In Italien sind die Regelungen im Gesundheitsbereich nicht ganz so strikt. Neben dringenden, auch dauerhaften Behandlungen können abgelehnte Asylbewerber dort auch bestimmte andere Leistungen in Anspruch nehmen. Dazu gehören etwa Impfungen, aber auch die Versorgung bei Schwangerschaft und Mutterschaft sowie die Behandlung Minderjähriger.
Strikte Regelungen in Polen und Ungarn
Differenzierter ist die Lage in Österreich. Theoretisch hat man auch hier nach einem negativen Asylbescheid kein Anrecht mehr auf Leistungen aus der gesetzlichen Krankenversicherung. Allerdings gilt dies nicht, wenn die Abschiebung aufgrund von rechtlichen Hindernissen nicht vorgenommen werden kann.
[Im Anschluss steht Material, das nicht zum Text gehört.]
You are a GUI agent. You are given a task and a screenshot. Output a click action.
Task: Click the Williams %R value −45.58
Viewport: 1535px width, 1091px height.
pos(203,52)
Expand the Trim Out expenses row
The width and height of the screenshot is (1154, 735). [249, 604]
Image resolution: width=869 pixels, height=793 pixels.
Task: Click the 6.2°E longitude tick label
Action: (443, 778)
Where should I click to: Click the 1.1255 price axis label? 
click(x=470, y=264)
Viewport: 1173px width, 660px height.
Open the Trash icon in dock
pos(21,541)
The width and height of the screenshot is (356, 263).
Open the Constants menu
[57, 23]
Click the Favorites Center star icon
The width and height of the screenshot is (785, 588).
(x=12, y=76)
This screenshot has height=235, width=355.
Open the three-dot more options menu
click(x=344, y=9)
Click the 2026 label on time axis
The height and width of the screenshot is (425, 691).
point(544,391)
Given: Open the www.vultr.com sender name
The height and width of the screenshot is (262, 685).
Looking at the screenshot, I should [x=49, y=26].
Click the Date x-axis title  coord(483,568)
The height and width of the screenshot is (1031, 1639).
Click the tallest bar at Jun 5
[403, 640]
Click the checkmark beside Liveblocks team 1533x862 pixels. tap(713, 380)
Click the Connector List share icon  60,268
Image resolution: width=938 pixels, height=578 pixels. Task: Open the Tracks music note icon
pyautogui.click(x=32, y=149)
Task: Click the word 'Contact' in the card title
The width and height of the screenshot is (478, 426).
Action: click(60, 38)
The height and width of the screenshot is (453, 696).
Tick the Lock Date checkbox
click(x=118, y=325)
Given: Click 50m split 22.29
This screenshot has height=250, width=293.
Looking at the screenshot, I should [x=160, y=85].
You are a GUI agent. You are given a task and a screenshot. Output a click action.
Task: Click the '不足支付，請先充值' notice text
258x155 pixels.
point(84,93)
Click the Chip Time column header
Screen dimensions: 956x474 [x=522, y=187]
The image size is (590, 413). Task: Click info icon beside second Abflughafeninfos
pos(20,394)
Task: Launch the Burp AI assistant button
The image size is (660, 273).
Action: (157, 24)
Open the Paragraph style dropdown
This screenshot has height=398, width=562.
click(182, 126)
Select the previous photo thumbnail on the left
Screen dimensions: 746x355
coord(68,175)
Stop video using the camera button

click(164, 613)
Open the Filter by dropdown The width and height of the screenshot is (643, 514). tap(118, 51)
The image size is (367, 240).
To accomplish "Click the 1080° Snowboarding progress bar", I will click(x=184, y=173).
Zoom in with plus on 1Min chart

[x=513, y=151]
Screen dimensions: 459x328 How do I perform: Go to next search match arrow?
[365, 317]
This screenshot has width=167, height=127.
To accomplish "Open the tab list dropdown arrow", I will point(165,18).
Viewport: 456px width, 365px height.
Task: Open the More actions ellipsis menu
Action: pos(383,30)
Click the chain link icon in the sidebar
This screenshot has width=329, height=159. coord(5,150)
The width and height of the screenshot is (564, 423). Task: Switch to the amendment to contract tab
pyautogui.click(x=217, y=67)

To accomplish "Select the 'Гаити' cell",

In diesem Fall bleiben die abgelehnten Asylbewerber weiterhin in der sogenannten Grundversorgung der gesetzlichen Krankenversicherung.
In Polen
wiederum ist das System deutlich strenger, hier werden während des
Asylverfahrens gar keine Hilfen gewährt. Erst nach der Anerkennung als
Flüchtling gibt es Sozialleistungen und Gesundheitsfürsorge. Das
bedeutet natürlich, dass es auch im Falle einer Ablehnung weiterhin
keine Leistungen gibt.
Ähnlich strikt ist die Regelung in Ungarn. Auch hier gibt es für Asylbewerber keine Beihilfen während der Antragsprüfung, auch bei einer Anerkennung wird nur ein Taschengeld von 60 Euro gezahlt. Im Falle einer Ablehnung wird nur eine Übernachtungsmöglichkeit in speziellen Einrichtungen angeboten.
Schweden
hatte sehr lange eines der großzügigsten Asylsysteme der Welt. In der
Folge der Flüchtlingskrise von 2015 steuerte das Land aber sukzessive um
und senkte die Standards an vielen Stellen. Trotzdem gibt es dort
anders als in den osteuropäischen Ländern auch während der Prüfung des
Asylantrags ein Tagegeld. Sobald der Asylantrag abgelehnt wird, fällt
diese finanzielle Unterstützung allerdings weg. Es gibt jedoch
Ausnahmen, etwa wenn Kinder im Haushalt leben.
Ein Land, dessen Regelungen in die Nähe der deutschen Situation kommen, ist Norwegen. Wer das skandinavische Land nach einem negativen Asylbescheid nicht verlässt und in einem staatlichen Aufnahmezentrum lebt, bekommt dort weiterhin zusätzlich auch finanzielle Hilfen.
Sie belaufen sich auf umgerechnet gut 570 Euro pro Monat, für Kinder gibt es zusätzlich zwischen 400 Euro und 700 Euro, wie die Nachrichtenagentur AFP
unter Berufung auf die Einwanderungsbehörde UDI berichtet. Aber auch
das Land im Norden hat keine Regelung, die vergleichbar ist mit dem
deutschen System der „Analog-Leistungen“.